Innanzitutto è importante osservare che l’AUA non è facoltativa, bensì è resa obbligatoria nei casi individuati dal co. 1 dell’art. 3 del D.P.R. 59/2013, quindi ogni qualvolta un gestore di un impianto sia assoggettato, ai sensi della normativa ambientale vigente, a:
– rilascio;
– formazione;
– rinnovo;
– od aggiornamento di uno dei titoli abilitativi sostituiti.
Pertanto, è necessaria la presentazione della domanda di AUA in occasione di primo rilascio, ossia in presenza di nuovi impianti, nonché in concomitanza di modifiche di impianti esistenti che comportino l’aggiornamento anche di uno solo dei titoli sostituiti, oltre che in occasione della loro scadenza.
 
In base a quanto stabilito dal co. 2 dell’art. 10 del D.P.R. 59/2013, per impianti esistenti la prima AUA non può essere richiesta a piacimento, ma solo qualora ci si trovi in presenza della scadenza di uno dei titoli sostituiti.
Tale eventualità va interpretata nel senso che se non vi sono modifiche, non è possibile chiedere l’AUA, ed ottenerne i potenziali benefici finché non sia obbligatorio rinnovare uno dei titoli sostituiti all’approssimarsi della sua scadenza.
L’obbligatorietà dell’AUA è resa evidente dal fatto che il legislatore utilizza la locuzione “i gestori… presentano” e non possono presentare, quindi il “presentano” non può che essere inteso come “devono presentare”.
In tal senso la circolare del MATTM del 7 novembre 2013 ha fornito, seppur con ritardo, una interpretazione ufficiale in merito al co. 2 dell’art. 10 del D.P.R. 59/2013, precisando che il verbo servile (“può”) ivi riportato sta ad indicare “il discrimine temporale a partire dal quale deve ritenersi vigente il nuovo regime”.
 
L’unica possibilità di non avvalersi dell’AUA si verifica qualora “si tratti di attività soggette solo a comunicazione, ovvero ad autorizzazione di carattere generale”, come prevede espressamente il co. 3 dell’art. 3.

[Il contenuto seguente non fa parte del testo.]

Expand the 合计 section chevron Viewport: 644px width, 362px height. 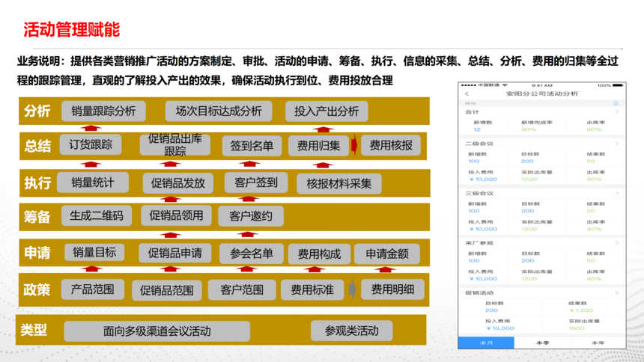pyautogui.click(x=616, y=111)
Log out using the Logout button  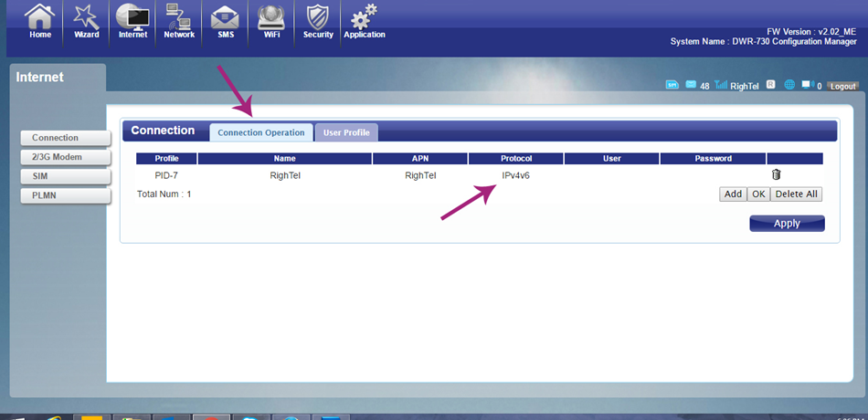(842, 86)
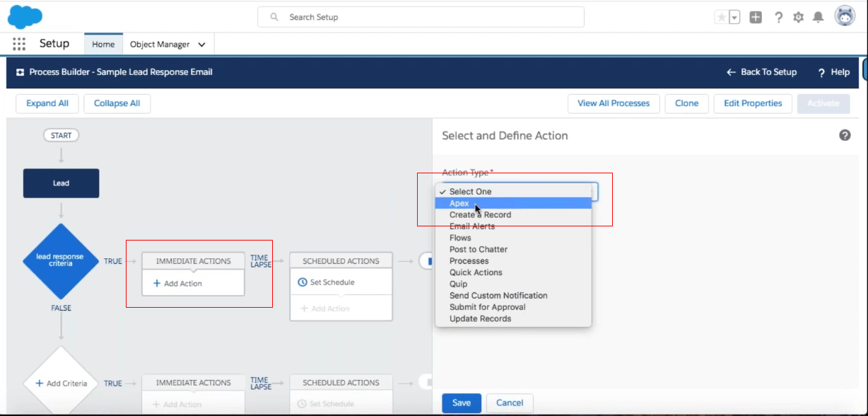Viewport: 868px width, 416px height.
Task: Switch to the Home tab
Action: (x=103, y=44)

Come va interpretata la congiunzione “ovvero”? Va intesa come “oppure” o come “o meglio”?
La ratio della norma è quella di semplificare e agevolare, per cui è sensato ritenere che le agevolazioni debbano poter essere estese al maggior numero di attività, concedendo loro la possibilità di scegliere tra AUA e procedure autorizzative settoriali semplificate al di fuori dell’AUA (sempre e comunque per il tramite del SUAP) nel caso di “impianti” che siano esclusivamente in regimi semplificati, intesi come comunicazione e/o autorizzazione di carattere generale per le emissioni in atmosfera.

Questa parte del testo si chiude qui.